We affirm. “An attorney sued for malpractice is entitled to commence a third-party claim for contribution [or indemnification] against a subsequent attorney whose negligence has contributed to or aggravated the plaintiff’s damages” (Hansen v Brognano, 137 AD2d 880, 881 [1988] [citation omitted]; see CPLR 1401; Schauer v Joyce, 54 NY2d 1, 5 [1981]; M & R Ginsburg, LLC v Segel, Goldman, Mazzotta & Siegel, P.C., 121 AD3d 1354, 1354-1355 [2014]; Soussis v Lazer, Aptheker, Rosella & Yedid, P.C., 66 AD3d 993, 995 [2009]).
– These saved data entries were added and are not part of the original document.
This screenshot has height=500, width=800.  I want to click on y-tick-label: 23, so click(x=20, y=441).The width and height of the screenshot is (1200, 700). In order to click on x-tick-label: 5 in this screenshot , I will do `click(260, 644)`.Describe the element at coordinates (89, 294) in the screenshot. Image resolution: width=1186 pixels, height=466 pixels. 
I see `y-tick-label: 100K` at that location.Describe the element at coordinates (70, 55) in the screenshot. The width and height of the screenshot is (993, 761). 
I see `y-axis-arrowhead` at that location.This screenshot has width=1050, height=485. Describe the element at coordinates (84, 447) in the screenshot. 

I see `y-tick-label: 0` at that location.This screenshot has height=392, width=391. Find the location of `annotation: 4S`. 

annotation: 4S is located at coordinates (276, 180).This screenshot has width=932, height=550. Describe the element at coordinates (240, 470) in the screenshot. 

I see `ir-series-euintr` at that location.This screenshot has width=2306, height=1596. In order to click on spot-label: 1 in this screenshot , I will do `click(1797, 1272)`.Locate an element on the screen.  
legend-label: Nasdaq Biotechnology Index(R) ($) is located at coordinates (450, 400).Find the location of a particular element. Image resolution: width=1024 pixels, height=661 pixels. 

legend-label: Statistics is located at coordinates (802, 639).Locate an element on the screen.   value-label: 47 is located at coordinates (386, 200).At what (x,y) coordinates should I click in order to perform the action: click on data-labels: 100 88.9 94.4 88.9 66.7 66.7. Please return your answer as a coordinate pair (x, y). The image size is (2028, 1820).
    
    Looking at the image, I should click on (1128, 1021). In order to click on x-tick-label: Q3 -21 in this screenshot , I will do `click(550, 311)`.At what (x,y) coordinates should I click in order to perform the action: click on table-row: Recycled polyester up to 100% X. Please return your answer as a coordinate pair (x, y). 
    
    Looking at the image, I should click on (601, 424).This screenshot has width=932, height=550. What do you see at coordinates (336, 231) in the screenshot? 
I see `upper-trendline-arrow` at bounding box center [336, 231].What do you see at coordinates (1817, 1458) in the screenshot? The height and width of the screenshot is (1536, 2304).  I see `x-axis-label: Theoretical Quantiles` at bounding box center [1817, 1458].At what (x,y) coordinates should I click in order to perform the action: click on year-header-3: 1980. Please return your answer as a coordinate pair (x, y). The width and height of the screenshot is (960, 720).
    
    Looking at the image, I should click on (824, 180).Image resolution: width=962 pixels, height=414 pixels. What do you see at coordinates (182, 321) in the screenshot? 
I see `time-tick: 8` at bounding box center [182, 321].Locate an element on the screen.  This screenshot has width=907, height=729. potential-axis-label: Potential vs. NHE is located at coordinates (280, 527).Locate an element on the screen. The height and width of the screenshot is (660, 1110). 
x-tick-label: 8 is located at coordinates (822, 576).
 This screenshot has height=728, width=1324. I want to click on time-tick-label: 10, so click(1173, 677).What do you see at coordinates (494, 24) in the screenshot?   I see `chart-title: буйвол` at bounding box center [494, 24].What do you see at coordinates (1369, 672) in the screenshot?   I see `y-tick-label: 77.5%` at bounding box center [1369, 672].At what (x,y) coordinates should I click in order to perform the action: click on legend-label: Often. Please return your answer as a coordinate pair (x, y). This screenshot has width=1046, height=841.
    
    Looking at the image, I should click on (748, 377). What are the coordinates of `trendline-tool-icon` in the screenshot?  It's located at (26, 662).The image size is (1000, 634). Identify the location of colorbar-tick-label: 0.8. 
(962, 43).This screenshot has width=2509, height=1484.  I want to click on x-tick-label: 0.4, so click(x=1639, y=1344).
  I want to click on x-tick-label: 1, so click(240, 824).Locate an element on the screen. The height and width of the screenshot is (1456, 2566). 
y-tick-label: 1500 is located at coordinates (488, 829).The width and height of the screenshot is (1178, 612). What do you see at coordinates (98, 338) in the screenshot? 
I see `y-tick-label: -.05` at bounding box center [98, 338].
In that regard, where the limitations period applicable to a potential action is indisputable, an attorney’s “fail[ure] to commence [the] action within [that time frame] . . . f[alls] below the ordinary and reasonable skill and knowledge commonly possessed in the legal profession” and, absent countervailing considerations, constitutes negligence (Bergin v Grace, 39 AD3d 1017, 1018 [2007] [internal quotation marks and citation omitted]; see Wilk v Lewis & Lewis, P.C., 75 AD3d 1063, 1066 [2010]; compare Mignott v Kreidman, 65 AD3d 972, 972 [2009]).
As is relevant here, an action for medical malpractice “must be commenced within two years and six months of the act, omission or failure complained of or last treatment where there is continuous treatment for the same illness, injury or condition which gave rise to the said act, omission or failure” (CPLR 214-a; see Johanson v Sullivan, 68 AD3d 1303, 1304 [2009]; Cahill v Lat, 39 AD3d 1013, 1014 [2007]). Notwithstanding that time frame, an individual that is “under a disability because of infancy . . . at the time the cause of action accrues” is entitled to a 10-year toll of the limitations period (CPLR 208; see Henry v City of New York, 94 NY2d 275, 279-282 [1999]; Dugan v Troy Pediatrics LLP, 105 AD3d 1188, 1189 [2013]). However, “neither the infancy toll nor the continuous treatment toll applies to derivative claims” (Cahill v Lat, 39 AD3d at 1014; see Devadas v Niksarli, 120 AD3d 1000, 1008 [2014]; Chambers v Mirkinson, 68 AD3d 702, 706 [2009]; Boyle v Fox, 51 AD3d 1243, 1245 [2008], lv denied 11 NY3d 701 [2008]; Whipple v Goldsmith, 202 AD2d 834, 835 [1994]). Finally, on a motion to dismiss a third-party complaint for failure to state a cause of action pursuant to CPLR 3211 (a) (7), this Court must “accept the facts as alleged in the [third-party] complaint as true, accord [the third-party plaintiffs] the benefit of every possible favorable inference, and determine only whether the facts as alleged fit within any cognizable legal theory” (Slezak v Stewart’s Shops Corp., 133 AD3d 1179, 1179 [2015] [internal quotation marks and citation omitted]; see State of N.Y. Workers’ Compensation Bd. v 26-28 Maple Ave., Inc., 80 AD3d 1135, 1137 [2011]).”